In the UK and other jurisdictions, supply chains have been under increased media and regulatory scrutiny. The recent government review of the UK’s Modern Slavery Act found many companies were not compliant with the legislation, and suppliers were brought into media focus this year following the exposure of illegal labour activities in the UK.

Heightened investor and consumer focus on environmental, social and governance (ESG) issues has also increased public scrutiny of portfolio company supply chains and their oversight by PE firms.

A New Approach

Supply chain diligence is becoming an integral part of the deal process, and deal teams are embracing new technology to help identify supply chain risks on a broadening spectrum of transactions. Tools such as RiskHorizon (which Latham has helped develop) are being used to benchmark a target’s operations against wide-ranging ESG data, identify supply chain risks, and obtain tailored due diligence recommendations. Further, a growing number of companies are using other new technologies, such as smart devices and blockchain, to enable transparent and end-to-end tracking in many sectors, including minerals and cosmetics.

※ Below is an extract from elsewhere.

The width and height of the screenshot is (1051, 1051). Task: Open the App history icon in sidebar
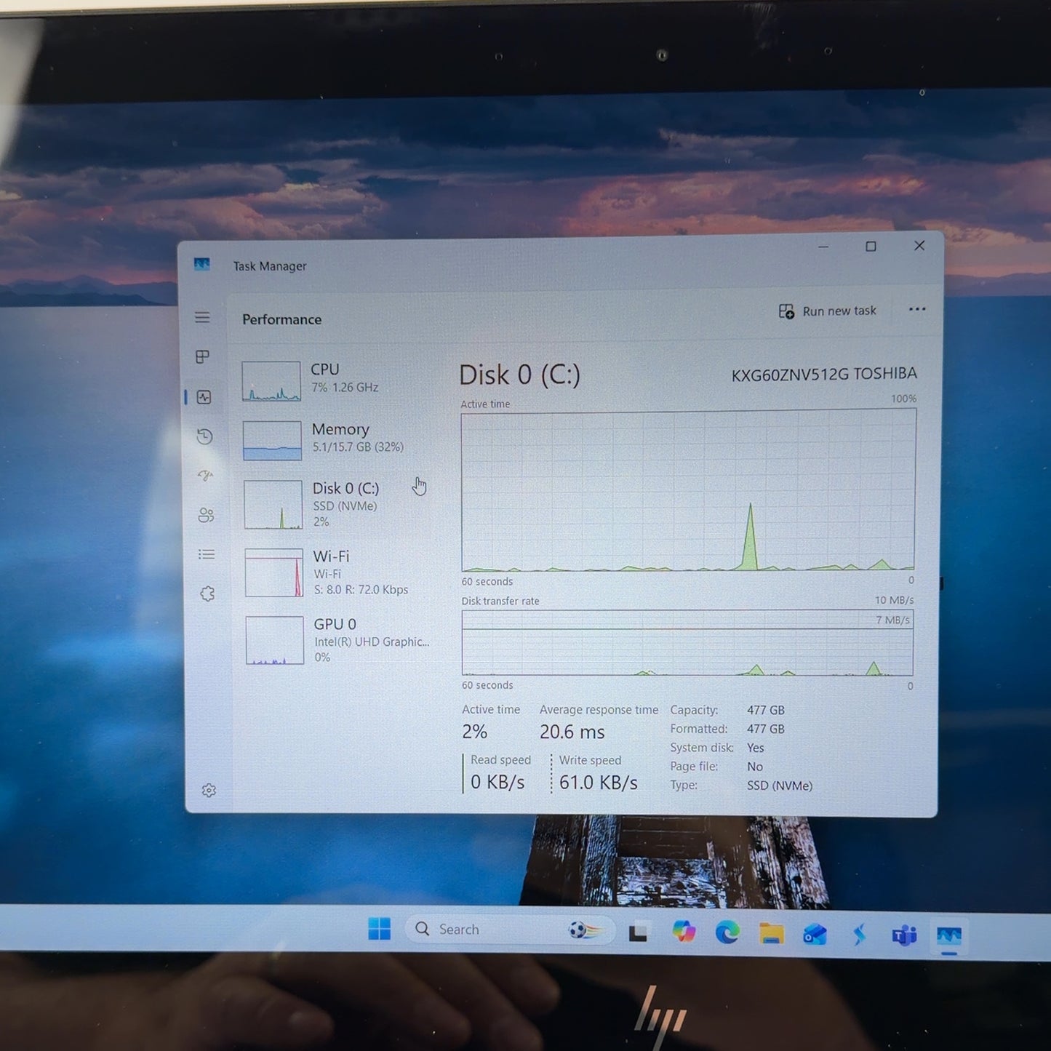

Aside from these innovations, portfolio companies should consider what legal protections are in place across their supply chain. Having focused on force majeure and termination-related clauses earlier in the year (to determine provision for lockdown-related scenarios or sudden changes in contractual performance), as the economic crisis develops the spotlight is now shifting to include the risk of customer distress. Where a target is a supplier, the implications of recently enacted legislation restricting termination and other contractual rights if a customer enters one of several UK restructuring or insolvency processes, require review.

Obtaining a Strategic Advantage

We expect supply chain issues to be a continuing area of regulatory, investor and consumer focus. Multiple jurisdictions, and the European Commission are seeking greater corporate accountability on a growing range of supply chain topics, including labour infringements, human rights and deforestation.

While many will focus on risk management, in our view, effective supply chain analysis of a target can be viewed as an opportunity to gain a strategic advantage. A strong understanding of value drivers, vulnerabilities, and areas of improvement at the center of a business’ operations (and that of its competitors) can enhance value and performance in times of disruption.